Exercise
For the records that follow, please set down exactly the lines between the one holding "Privacy (902, 900)" and the one holding "[Go to the Indico Home Page] (20, 25)", inclusive, and only those.

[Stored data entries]
......
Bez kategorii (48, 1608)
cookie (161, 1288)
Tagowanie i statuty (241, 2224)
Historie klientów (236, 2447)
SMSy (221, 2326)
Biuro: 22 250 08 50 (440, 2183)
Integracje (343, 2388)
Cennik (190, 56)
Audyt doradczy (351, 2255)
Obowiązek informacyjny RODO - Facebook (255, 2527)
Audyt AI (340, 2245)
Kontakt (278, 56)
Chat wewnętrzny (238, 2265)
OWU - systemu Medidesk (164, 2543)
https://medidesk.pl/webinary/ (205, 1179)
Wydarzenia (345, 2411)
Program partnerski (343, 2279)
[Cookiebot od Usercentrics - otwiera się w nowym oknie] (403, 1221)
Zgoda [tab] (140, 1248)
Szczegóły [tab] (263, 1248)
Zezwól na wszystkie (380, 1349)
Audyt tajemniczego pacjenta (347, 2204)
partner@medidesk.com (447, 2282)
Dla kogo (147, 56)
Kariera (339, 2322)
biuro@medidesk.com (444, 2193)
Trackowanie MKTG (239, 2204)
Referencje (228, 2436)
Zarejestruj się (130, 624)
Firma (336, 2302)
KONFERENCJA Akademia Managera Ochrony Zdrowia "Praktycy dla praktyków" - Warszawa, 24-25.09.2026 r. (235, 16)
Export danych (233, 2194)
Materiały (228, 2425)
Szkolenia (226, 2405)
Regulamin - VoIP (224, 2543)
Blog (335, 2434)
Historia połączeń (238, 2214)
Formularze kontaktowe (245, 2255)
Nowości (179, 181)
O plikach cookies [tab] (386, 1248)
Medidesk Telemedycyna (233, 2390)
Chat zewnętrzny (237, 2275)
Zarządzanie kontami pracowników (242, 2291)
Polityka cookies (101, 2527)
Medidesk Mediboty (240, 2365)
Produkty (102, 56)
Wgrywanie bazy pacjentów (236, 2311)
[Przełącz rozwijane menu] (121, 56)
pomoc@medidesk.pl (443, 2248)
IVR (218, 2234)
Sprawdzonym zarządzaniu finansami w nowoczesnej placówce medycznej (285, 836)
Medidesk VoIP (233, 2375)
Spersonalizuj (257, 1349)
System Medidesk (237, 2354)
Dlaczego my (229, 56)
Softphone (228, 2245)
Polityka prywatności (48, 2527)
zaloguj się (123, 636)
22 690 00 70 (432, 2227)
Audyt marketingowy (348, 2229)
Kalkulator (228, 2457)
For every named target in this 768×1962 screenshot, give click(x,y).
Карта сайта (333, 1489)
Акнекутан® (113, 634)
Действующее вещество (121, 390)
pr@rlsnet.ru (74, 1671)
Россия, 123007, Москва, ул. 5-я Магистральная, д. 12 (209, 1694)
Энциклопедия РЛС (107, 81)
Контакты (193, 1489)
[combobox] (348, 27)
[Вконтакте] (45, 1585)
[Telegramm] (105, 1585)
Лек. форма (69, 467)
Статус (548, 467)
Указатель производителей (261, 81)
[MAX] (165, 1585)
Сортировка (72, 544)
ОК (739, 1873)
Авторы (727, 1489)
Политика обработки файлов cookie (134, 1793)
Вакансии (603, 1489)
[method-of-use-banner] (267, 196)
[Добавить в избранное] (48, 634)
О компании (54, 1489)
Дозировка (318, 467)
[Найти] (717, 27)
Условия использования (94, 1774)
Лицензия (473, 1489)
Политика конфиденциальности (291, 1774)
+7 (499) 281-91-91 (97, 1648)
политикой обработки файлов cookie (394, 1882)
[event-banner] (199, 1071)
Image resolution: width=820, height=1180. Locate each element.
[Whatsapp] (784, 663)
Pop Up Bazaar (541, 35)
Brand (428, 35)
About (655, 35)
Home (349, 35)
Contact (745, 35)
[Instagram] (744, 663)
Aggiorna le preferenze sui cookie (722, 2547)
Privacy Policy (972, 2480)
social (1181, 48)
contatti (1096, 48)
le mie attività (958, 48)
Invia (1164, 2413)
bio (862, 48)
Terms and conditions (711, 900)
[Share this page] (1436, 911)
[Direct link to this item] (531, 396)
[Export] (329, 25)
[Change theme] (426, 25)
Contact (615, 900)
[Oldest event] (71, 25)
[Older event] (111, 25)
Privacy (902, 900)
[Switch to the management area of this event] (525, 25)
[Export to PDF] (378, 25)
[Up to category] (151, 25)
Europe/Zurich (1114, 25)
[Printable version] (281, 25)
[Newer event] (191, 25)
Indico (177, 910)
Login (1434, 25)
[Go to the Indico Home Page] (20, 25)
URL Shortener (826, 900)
......
Response to this task
Privacy (902, 900)
[Switch to the management area of this event] (525, 25)
[Export to PDF] (378, 25)
[Up to category] (151, 25)
Europe/Zurich (1114, 25)
[Printable version] (281, 25)
[Newer event] (191, 25)
Indico (177, 910)
Login (1434, 25)
[Go to the Indico Home Page] (20, 25)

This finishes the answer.